Integrative analysis of sequencing and array genotype data for discovering disease associations with rare mutations

• Published in: Proceedings of the National Academy of Sciences - PNAS Vol. 112; no. 4; pp. 1019 - 1024
• Main Authors: Hu, Yi-Juan, Li, Yun, Auer, Paul L., Lin, Dan-Yu
• Format: Journal Article
• Language: English
• Published: United States National Academy of Sciences 27.01.2015; National Acad Sciences
• Subjects: Biological Sciences; DNA Mutational Analysis - methods; Genetic Diseases, Inborn - genetics; genetic variation; Genetics; Genomics; Genotype; Genotype & phenotype; Genotypes; genotyping; Genotyping Techniques - methods; Health promotion; high-throughput nucleotide sequencing; Humans; Models, Genetic; Mutation; Oligonucleotide Array Sequence Analysis - methods; Physical Sciences; Sampling techniques; Simulation; Software; data integration; whole-exome sequencing; gene-level association tests; genotype imputation; linkage disequilibrium
• ISSN: 0027-8424; 1091-6490; 1091-6490
• DOI: 10.1073/pnas.1406143112

In the large cohorts that have been used for genome-wide association studies (GWAS), it is prohibitively expensive to sequence all cohort members. A cost-effective strategy is to sequence subjects with extreme values of quantitative traits or those with specific diseases. By imputing the sequencing data from the GWAS data for the cohort members who are not selected for sequencing, one can dramatically increase the number of subjects with information on rare variants. However, ignoring the uncertainties of imputed rare variants in downstream association analysis will inflate the type I error when sequenced subjects are not a random subset of the GWAS subjects. In this article, we provide a valid and efficient approach to combining observed and imputed data on rare variants.
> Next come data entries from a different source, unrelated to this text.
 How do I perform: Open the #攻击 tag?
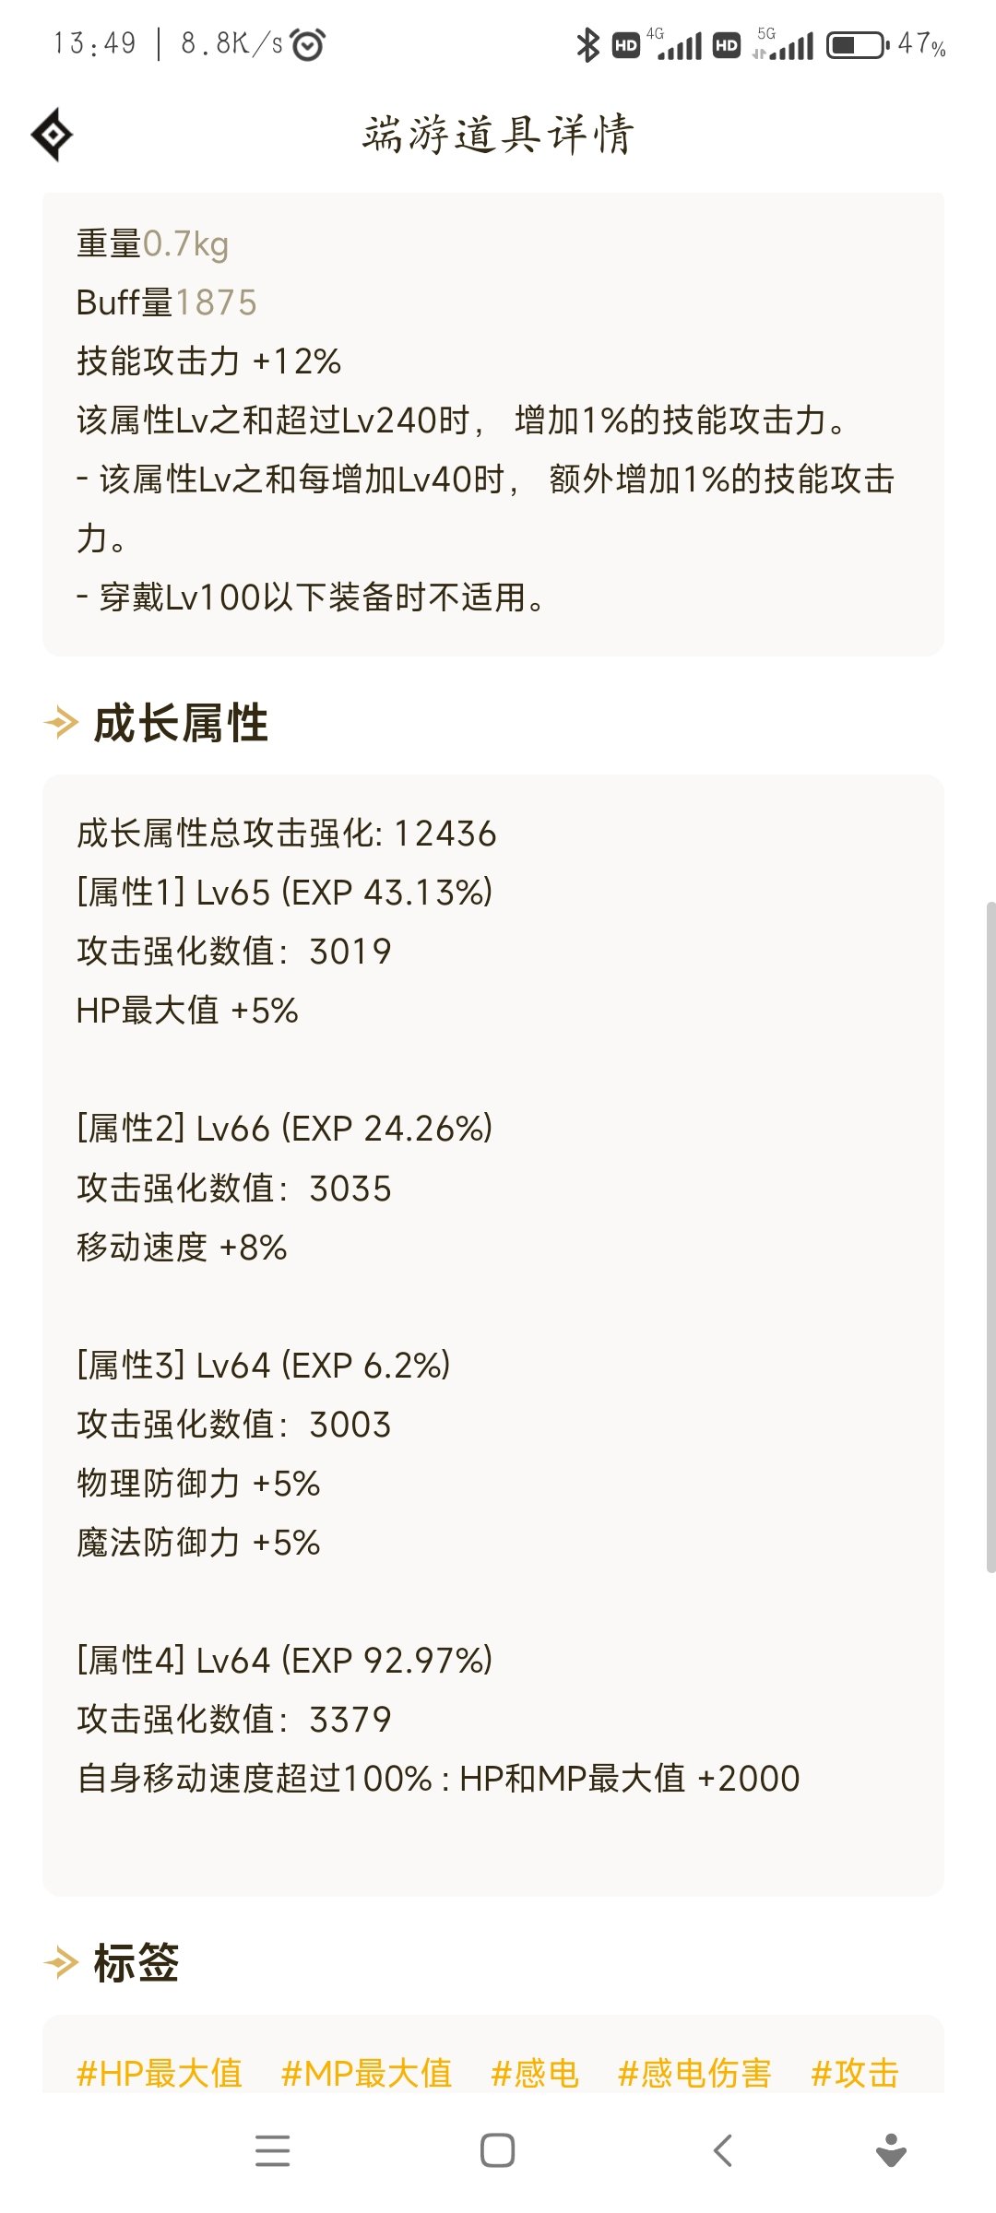[x=855, y=2073]
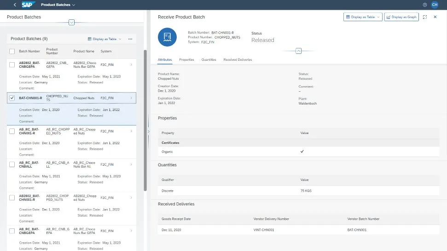Open the CH user profile avatar
This screenshot has height=251, width=447.
click(x=435, y=5)
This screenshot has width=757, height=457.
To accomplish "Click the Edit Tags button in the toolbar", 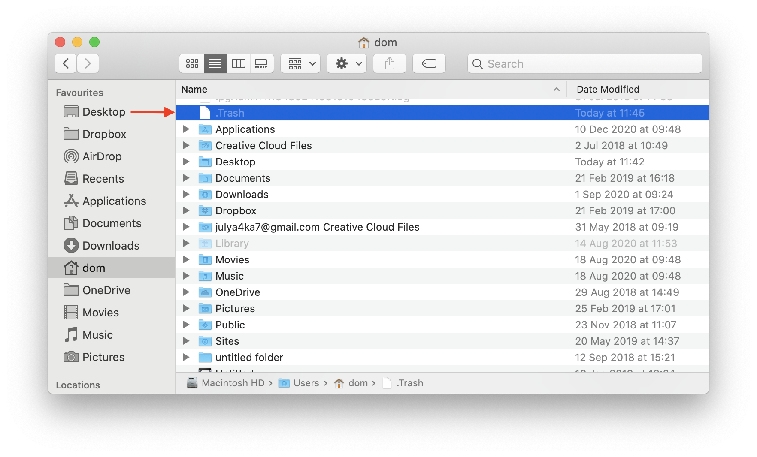I will pos(429,63).
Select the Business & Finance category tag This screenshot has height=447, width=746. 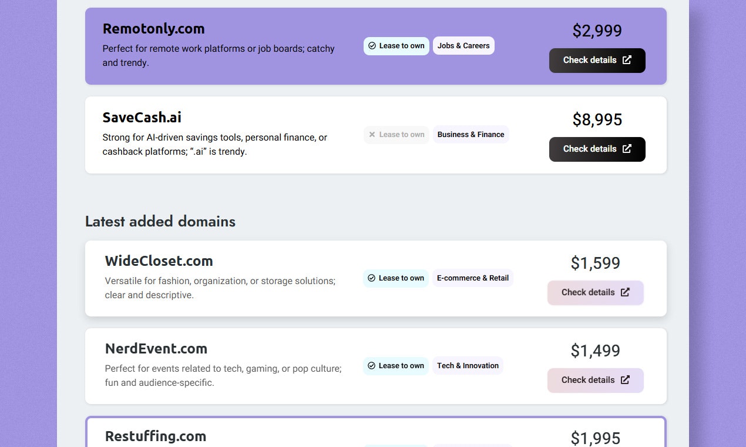pyautogui.click(x=471, y=135)
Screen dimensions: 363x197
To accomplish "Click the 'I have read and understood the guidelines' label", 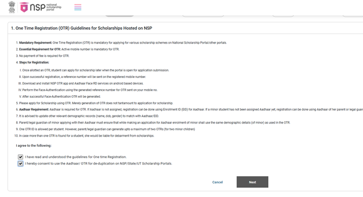I will coord(76,157).
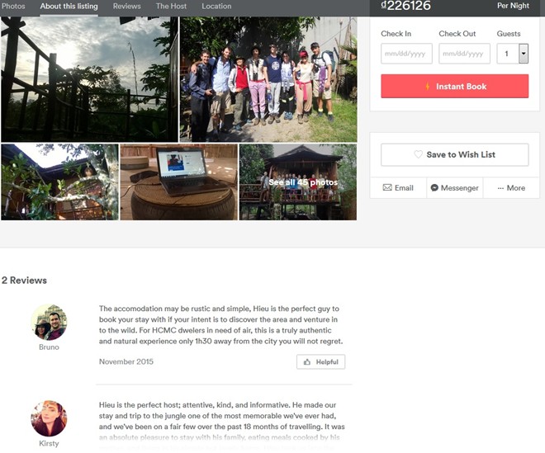Open the Check Out date picker field
Screen dimensions: 545x453
pyautogui.click(x=464, y=54)
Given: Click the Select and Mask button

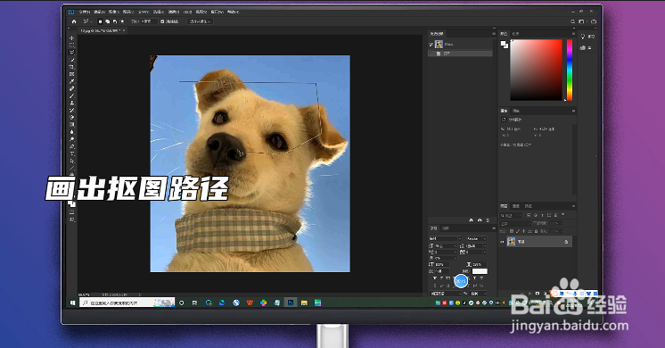Looking at the screenshot, I should pos(200,21).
We consider commonly used gene-level association tests, all of which are constructed from the score statistic for assessing the effects of individual variants on the trait of interest. We show that the score statistic based on the observed genotypes for sequenced subjects and the imputed genotypes for nonsequenced subjects is unbiased. We derive a robust variance estimator that reflects the true variability of the score statistic regardless of the sampling scheme and imputation quality, such that the corresponding association tests always have correct type I error. We demonstrate through extensive simulation studies that the proposed tests are substantially more powerful than the use of accurately imputed variants only and the use of sequencing data alone. We provide an application to the Women’s Health Initiative. The relevant software is freely available. Significance High-throughput DNA sequencing provides an unprecedented opportunity to discover rare genetic variants associated with complex diseases and traits. However, sequencing a large number of subjects is prohibitively expensive. It is common to select subjects for sequencing from the cohorts that have collected genotyping array data. We impute the sequencing data from the array data for the cohort members who are not selected for sequencing and perform gene-level association tests for rare variants by properly combining the observed genotypes for sequenced subjects and the imputed genotypes for nonsequenced subjects. This integrative analysis is substantially more powerful than the use of sequencing data alone and can accelerate the search for disease-causing mutations.